Olivier Rollot : De très grandes universités américaines comme Harvard BS passent à l’enseignement en ligne. Alors que les établissements d’enseignement supérieur ne sont pas concernés par les arrêtés préfectoraux de fermeture Rennes SB est la première en France à franchir le pas à partir du 23 mars. Pourquoi cette décision ?
Thomas Froehlicher : L’ADN de Rennes SB est d’être internationale. Tous nos professeurs sont étrangers et donc très souvent impactés dans leur propre pays. Sans parler de nos étudiants dont beaucoup sont Chinois et voient leur pays sortir progressivement de la crise quand nous y entrons. Nous avons également eu deux cas d’étudiants indiens testés positifs à leur retour de Lombardie. Ils sont directement allés à l’hôpital à leur retour – et vont bientôt sortir – et nous n’avons donc pas de cas directement sur le campus.
Même si nous ne sommes pas encore au stade 3 de l’épidémie, nous avons donc décidé de ne plus vivre avec cette angoisse diffuse de voir des cas apparaître. Le message était devenu trop difficile à gérer avec nos partenaires à l’étranger comme avec les étudiants qui envisagent de nous rejoindre à la prochaine rentrée. Nous nous pouvions plus passer notre temps à répondre à de fausses informations.O.
O. R : Comment allez-vous passer au 100% en ligne ?
T. F : A partir du 23 mars tous nos cours seront délivrés à distance après une halte entre le 12 et le 23 mars pour nous préparer. Tout le staff va être équipé pour travailler en télétravail. Nous savons très bien faire au cas par cas et il faut maintenant passer à 250 cours donnés par 175 enseignants à 2 500 étudiants d’ici à la fin de l’année universitaire.

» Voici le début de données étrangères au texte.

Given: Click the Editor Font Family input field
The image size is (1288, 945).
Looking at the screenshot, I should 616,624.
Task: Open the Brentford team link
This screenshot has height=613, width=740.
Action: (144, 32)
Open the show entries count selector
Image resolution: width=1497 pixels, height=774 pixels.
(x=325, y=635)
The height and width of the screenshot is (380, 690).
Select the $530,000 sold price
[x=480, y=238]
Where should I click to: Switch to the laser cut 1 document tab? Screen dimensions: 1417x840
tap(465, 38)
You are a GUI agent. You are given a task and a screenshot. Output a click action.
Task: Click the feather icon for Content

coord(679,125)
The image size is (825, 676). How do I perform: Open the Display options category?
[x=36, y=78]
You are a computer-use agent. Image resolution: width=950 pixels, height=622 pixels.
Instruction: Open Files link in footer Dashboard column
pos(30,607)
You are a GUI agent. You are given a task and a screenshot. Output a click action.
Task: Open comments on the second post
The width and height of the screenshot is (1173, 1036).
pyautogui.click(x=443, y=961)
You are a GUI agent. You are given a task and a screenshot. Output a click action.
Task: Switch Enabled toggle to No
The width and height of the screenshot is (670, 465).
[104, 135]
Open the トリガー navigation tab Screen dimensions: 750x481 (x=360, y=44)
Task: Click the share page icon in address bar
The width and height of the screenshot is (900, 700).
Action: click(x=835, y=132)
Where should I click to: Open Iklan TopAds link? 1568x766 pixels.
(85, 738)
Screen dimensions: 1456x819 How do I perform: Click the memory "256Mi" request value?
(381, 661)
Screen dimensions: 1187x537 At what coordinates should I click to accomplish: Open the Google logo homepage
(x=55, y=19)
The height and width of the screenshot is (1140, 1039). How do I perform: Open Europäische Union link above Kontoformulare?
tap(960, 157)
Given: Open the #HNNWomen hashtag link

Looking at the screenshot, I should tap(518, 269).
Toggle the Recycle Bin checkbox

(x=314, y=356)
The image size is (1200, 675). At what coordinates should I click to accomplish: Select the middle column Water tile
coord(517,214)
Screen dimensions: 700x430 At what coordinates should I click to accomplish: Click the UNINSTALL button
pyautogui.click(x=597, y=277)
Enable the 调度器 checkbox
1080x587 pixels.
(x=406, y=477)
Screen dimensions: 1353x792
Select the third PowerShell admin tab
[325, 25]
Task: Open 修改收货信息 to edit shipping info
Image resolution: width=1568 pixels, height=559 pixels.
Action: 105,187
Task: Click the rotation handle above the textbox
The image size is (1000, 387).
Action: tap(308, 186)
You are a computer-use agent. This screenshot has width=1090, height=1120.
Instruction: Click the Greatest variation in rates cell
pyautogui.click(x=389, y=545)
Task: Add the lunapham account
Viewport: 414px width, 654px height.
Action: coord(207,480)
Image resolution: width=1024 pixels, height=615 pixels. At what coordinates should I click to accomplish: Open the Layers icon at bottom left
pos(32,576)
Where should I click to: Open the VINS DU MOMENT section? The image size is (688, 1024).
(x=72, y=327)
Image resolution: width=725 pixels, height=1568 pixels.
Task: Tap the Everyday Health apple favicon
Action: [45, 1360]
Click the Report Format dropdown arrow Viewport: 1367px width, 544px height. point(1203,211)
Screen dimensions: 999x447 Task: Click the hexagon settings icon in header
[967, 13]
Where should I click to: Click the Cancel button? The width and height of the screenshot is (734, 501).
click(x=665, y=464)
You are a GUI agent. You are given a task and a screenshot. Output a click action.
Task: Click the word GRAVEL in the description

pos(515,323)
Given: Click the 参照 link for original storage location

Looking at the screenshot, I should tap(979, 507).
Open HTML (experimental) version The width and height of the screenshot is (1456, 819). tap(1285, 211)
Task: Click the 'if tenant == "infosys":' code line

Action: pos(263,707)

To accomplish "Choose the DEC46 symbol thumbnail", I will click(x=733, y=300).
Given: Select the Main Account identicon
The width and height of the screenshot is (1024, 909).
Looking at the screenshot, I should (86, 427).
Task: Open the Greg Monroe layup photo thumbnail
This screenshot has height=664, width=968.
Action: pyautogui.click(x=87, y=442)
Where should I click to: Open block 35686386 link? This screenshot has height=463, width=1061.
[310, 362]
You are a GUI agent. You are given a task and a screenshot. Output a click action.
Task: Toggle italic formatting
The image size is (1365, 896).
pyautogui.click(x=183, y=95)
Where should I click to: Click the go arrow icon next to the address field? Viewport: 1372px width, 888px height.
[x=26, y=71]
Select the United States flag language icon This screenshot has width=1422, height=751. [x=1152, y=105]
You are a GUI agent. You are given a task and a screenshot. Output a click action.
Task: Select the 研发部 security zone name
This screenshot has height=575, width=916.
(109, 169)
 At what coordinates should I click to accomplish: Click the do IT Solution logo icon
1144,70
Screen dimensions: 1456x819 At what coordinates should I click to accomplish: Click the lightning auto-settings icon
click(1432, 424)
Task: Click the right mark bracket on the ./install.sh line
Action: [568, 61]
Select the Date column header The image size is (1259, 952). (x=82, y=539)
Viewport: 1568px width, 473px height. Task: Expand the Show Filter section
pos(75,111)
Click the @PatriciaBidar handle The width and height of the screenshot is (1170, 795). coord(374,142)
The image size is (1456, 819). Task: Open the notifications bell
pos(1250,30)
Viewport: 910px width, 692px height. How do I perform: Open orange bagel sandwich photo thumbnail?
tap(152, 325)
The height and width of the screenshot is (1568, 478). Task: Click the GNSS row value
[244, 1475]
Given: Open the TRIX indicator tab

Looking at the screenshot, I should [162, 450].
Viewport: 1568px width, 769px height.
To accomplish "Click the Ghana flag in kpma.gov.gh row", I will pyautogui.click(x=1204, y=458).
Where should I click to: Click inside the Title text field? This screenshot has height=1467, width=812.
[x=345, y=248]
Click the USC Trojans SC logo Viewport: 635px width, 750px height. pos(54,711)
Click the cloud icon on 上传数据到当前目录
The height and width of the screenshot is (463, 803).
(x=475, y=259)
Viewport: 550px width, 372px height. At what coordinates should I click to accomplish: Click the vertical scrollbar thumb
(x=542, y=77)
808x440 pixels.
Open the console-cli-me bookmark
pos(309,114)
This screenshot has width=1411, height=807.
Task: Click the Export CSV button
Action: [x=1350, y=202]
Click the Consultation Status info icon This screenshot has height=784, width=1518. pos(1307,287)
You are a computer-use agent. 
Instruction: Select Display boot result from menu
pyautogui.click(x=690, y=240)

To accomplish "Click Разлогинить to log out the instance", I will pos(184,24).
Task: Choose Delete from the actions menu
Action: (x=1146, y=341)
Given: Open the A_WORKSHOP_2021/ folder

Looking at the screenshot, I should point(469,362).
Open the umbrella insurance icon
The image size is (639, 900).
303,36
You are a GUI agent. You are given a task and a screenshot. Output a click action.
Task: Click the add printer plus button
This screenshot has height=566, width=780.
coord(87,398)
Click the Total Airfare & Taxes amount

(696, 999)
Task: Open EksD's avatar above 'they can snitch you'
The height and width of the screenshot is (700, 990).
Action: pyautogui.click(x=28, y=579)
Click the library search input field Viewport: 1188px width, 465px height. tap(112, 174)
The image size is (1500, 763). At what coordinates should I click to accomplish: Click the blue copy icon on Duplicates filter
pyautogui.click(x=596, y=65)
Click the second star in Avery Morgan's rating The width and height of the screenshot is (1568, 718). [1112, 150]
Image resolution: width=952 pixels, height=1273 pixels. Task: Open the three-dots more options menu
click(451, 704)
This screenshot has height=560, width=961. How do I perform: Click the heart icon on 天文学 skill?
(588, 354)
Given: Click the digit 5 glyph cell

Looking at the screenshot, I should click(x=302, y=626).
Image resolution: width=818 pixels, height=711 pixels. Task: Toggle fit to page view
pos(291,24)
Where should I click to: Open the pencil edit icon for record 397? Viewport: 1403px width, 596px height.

Pour cela nous travaillons déjà avec la plateforme Teams de Microsoft sur laquelle les étudiants peuvent tout à fait poser des questions à distance. Un problème possible, par exemple, peut être la qualité du son. Nous demandons aussi à nos étudiants d’être le plus possible chez eux pour avoir le maximum de bande passante sur le campus. Près de 40 sessions distancielles auront lieu quotiennement en parallèle.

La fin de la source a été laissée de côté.